Management to Buy Out Leapnet

The troubled, Chicago-based interactive shop looks to go private.

Chicago-based interactive shop Leapnet is set to be bought out by a company controlled by two of its executives, through a deal proposed earlier this week.

Leapnet chairman and chief executive Robert Figliulo and his brother, vice president of sales David Figliulo, said their privately-owned company, SPRI, would purchase all of the remaining shares of Leapnet for $1.85 in cash per share.

The offer represents a 9 percent premium above the stock’s average price of $1.68 over the past ten trading days. For the offer to go through, however, the owners of 90 percent of Leapnet’s outstanding shares agree to accept the payout.

If the offer is approved by the voting shareholders, the entire transaction is expected to be completed by the end of December.

The Figliulos, who together own about 14.8 percent of the company, said they would hand over their stake to SPRI at no cost. It’s also expected that Mickelberry Communications, an owner of about 9 percent of the company’s stock, will vote its shares in favor of the transaction, or at least, won’t oppose it. Mickelberry, a marketing services company based in New York, previously held discussions with the Figliulos about the possibility of a management buyout of Leapnet, and tentatively agreed not to fight such a move.

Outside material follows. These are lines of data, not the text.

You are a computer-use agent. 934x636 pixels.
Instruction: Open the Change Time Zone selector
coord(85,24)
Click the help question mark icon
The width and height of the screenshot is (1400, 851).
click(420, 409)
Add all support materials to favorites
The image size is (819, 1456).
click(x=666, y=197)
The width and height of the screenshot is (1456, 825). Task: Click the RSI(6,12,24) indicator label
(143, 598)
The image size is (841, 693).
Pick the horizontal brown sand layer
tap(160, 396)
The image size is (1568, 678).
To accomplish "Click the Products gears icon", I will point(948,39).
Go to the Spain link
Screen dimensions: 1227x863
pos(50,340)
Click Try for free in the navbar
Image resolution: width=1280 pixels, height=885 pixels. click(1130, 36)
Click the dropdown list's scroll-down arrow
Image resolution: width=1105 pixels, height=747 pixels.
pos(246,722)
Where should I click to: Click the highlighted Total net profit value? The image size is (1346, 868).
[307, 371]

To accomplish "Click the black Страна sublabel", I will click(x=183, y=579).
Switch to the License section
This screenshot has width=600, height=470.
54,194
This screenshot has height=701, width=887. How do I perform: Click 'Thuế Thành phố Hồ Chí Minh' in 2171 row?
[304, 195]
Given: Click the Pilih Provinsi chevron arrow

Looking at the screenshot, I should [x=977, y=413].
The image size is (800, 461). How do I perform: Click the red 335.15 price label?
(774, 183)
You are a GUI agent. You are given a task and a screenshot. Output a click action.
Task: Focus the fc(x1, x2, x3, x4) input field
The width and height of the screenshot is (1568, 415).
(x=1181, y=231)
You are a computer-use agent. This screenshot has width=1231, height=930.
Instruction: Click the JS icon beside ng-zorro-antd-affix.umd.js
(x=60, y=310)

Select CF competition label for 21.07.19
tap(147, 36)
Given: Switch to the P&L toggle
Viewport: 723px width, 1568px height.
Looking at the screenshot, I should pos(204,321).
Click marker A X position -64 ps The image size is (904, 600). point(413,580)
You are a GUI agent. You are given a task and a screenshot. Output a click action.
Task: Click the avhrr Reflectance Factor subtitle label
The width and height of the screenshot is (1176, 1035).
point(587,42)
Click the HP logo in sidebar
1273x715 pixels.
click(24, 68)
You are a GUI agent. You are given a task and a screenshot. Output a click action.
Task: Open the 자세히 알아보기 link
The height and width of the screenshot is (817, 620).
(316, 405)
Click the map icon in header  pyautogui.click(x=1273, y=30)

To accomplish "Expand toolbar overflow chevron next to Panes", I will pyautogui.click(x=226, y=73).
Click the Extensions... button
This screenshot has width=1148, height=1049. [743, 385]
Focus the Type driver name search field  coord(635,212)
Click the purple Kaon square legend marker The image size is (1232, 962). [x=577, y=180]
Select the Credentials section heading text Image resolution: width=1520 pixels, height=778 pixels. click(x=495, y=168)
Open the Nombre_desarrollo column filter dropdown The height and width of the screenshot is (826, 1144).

During the next several days, SPRI said it would begin contacting other Leapnet shareholders about the cash offer.

The move, which would effectively remove Leapnet’s finances from public scrutiny, comes as the company runs dangerously low on funds, amid falling revenues. At the end of September, the firm reported only about $440,000 in the bank, and about $14 million in marketable securities. The firm also reported quarterly revenue had dropped about 60 percent from last year, to about $6.6 million, and posted a third-quarter net loss of $28.2 million, or $4.82 per share.

Leapnet, which in the past has done work for MSNBC, American Airlines and Ernst & Young, isn’t the first interactive shop to attempt to go private. Earlier this year, New York-based Agency.com went private through a buyout by Seneca Investments, a majority shareholder.

Seneca, a group spun out of ad agency holding company Omnicom, also announced similar plans for San Francisco-based Organic, in which it also holds a major stake.

The firm proposed a buyout of Organic in September, a move that is expected to be put to a vote during the company’s annual shareholder meeting in mid-December.